The vulnerable lyrics on new single ‘Crash & Burn’ ask the sincere question, “Do you need me anymore?” Revealing further on the track’s themes, Fellow Robot frontman Anthony Pedroza explains, “I wrote ‘Crash and Burn’ for my partner, Luis, who I love dearly, and I know he loves me too. Luis is my work wife who I cherish. When I wrote “Crash”, it wasn’t clear if we would continue making music together. We were both going through some tumultuous times, and honestly, I fucked up and betrayed his trust.”

‘Crash & Burn’ is also the first song Anthony tracked vocals on after losing his voice for 4 months when he caught Covid in 2020. Relearning how to sing, the result is a poignant, honest, and real performance. Paired with luxurious synths by Heather Sommerhauser, big drum beats by Luis Renteria, ‘Crash and Burn’ is a huge, infectious, and emotional glacier-like force on the ears.

Fellow Robot originally started out as a concept piece in 2016, pulling lyrics from the sci-fi novel “The Robot’s Guide to Music” written by singer Anthony Pedroza.
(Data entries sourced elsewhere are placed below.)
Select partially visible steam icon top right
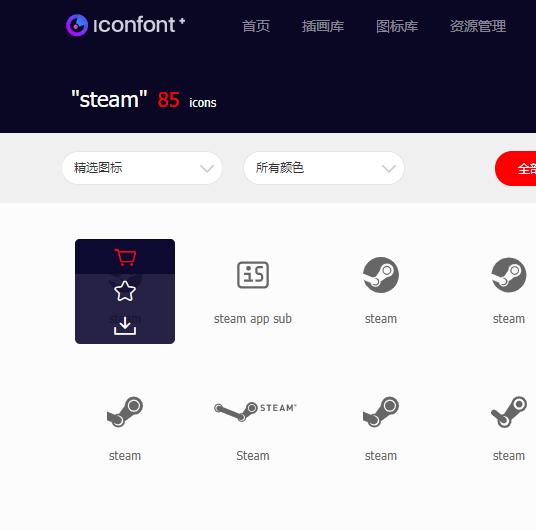The height and width of the screenshot is (530, 536). pos(509,275)
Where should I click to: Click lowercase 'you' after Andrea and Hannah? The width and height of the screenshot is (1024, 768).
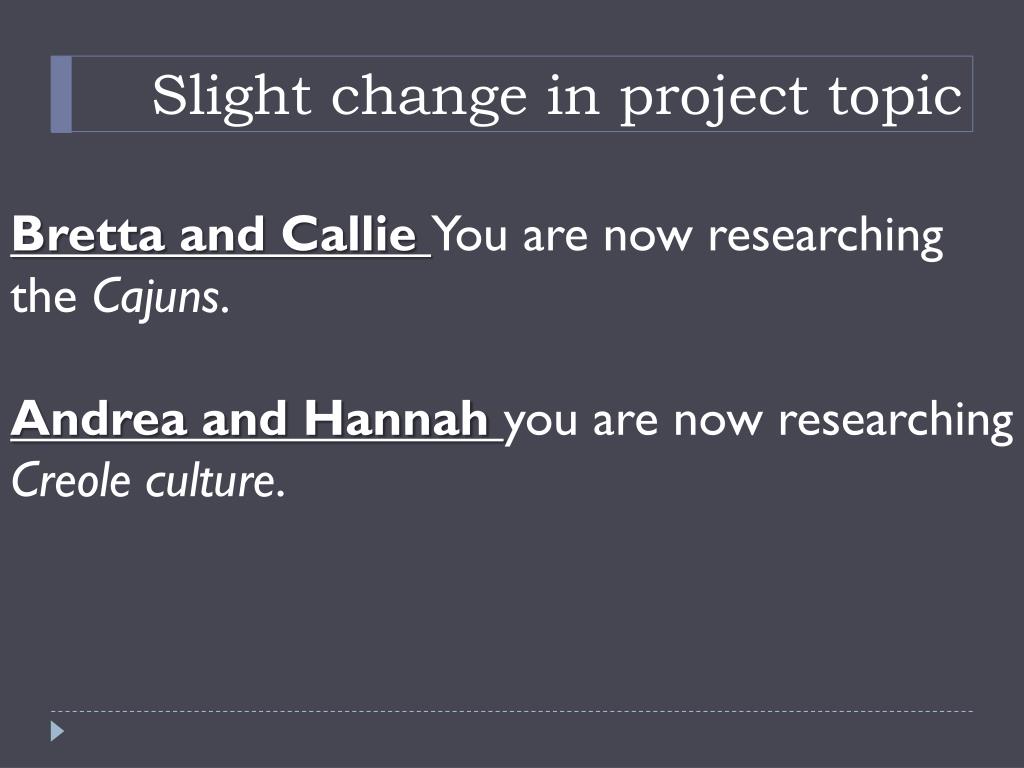[541, 423]
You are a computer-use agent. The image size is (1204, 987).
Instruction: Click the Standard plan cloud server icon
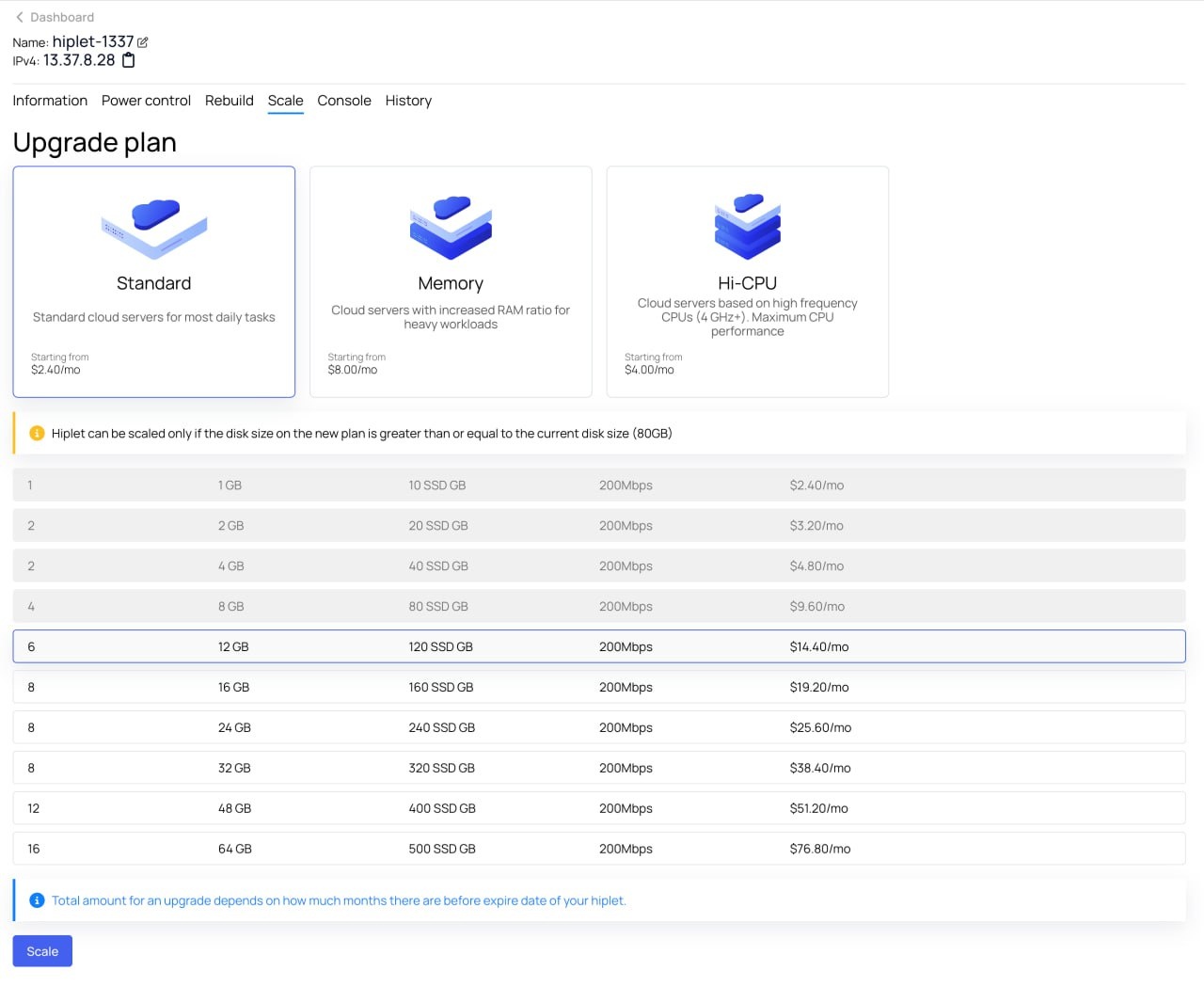154,229
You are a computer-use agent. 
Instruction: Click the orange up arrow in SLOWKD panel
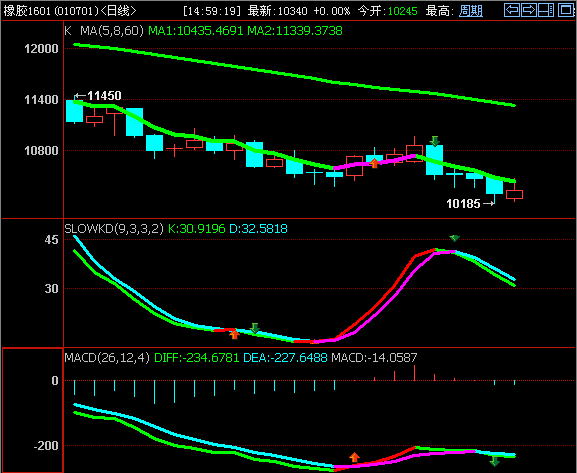coord(234,334)
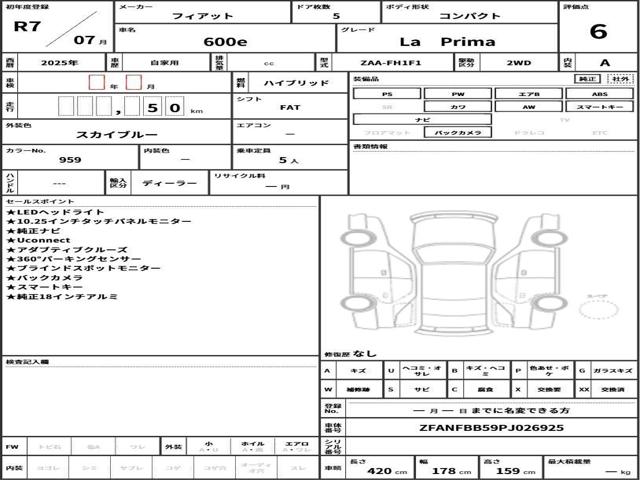Image resolution: width=640 pixels, height=480 pixels.
Task: Click the dotted spare tire circle
Action: point(599,309)
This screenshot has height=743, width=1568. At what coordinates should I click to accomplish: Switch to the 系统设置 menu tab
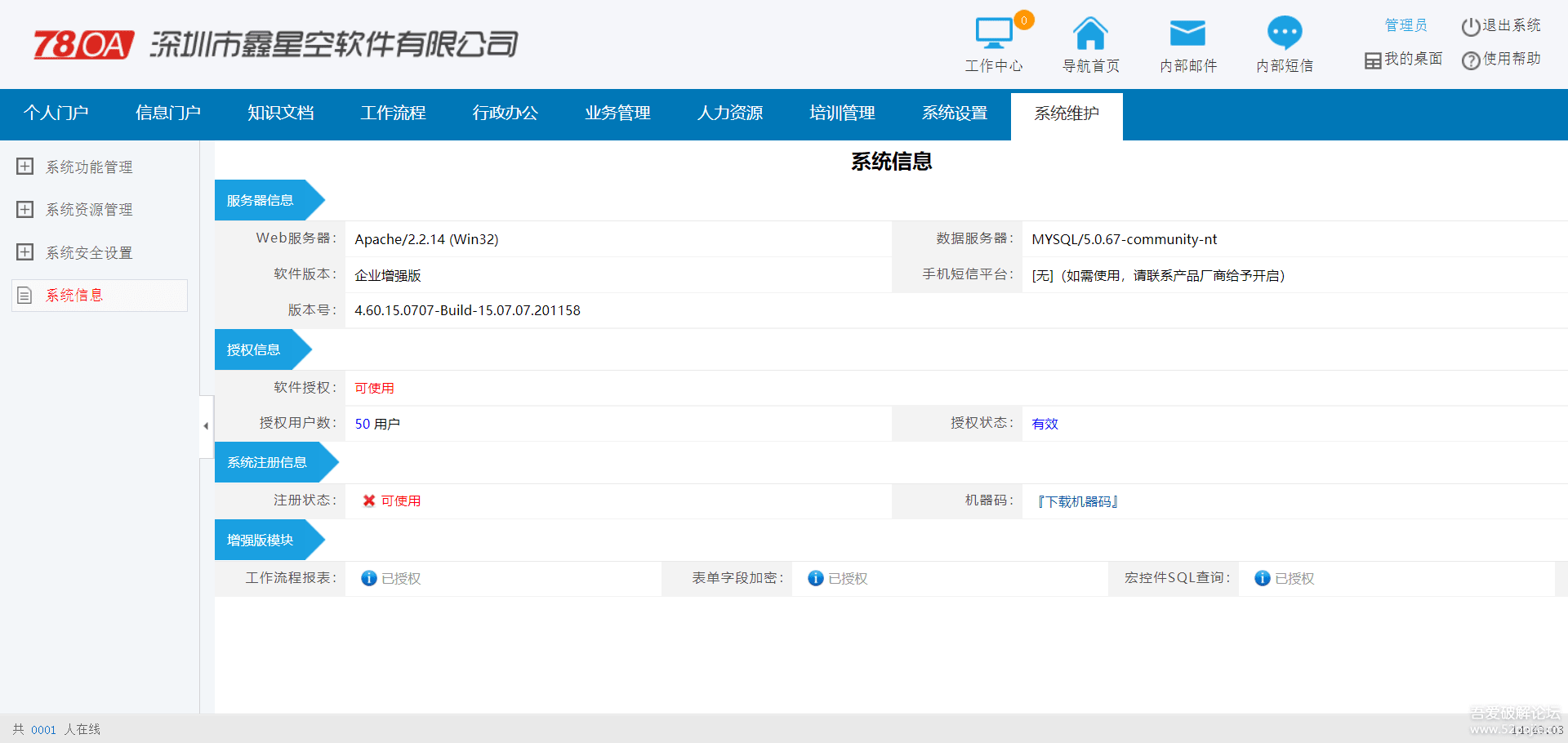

While deeply rooted to its origins, “Misanthropioid” is an album that lives closer to reality than science fiction however blurred those lines are these days.

Fellow Robot named their new album ‘Misanthropioid’, due to its brutally honest lyrics and melancholy feelings surrounding what it is to be a human. “It’s our soundtrack to the last few years” says Pedroza, adding “it’s a diverse take on the perception of emotion, especially regarding how we feel about our fellow humans”. The band does well in reflecting their disappointment of humanity, especially in the opening track ‘Rabbit’ which is a clear reflection of the BLM movement in the US. However dark ‘Misanthropioid’ is, it’s ultimately hopeful within its vulnerable and carefully stitched arrangements. The album at times is theatrical and dramatic, each song seemingly being sung by different characters in a stage production, especially in songs like ‘I’m Going to Hell’ and ‘The People Next Door’. “Society has many voices, and the space in between the harshest opinions are the most truthful”, says drummer, engineer, and cofounder Luis Renteria.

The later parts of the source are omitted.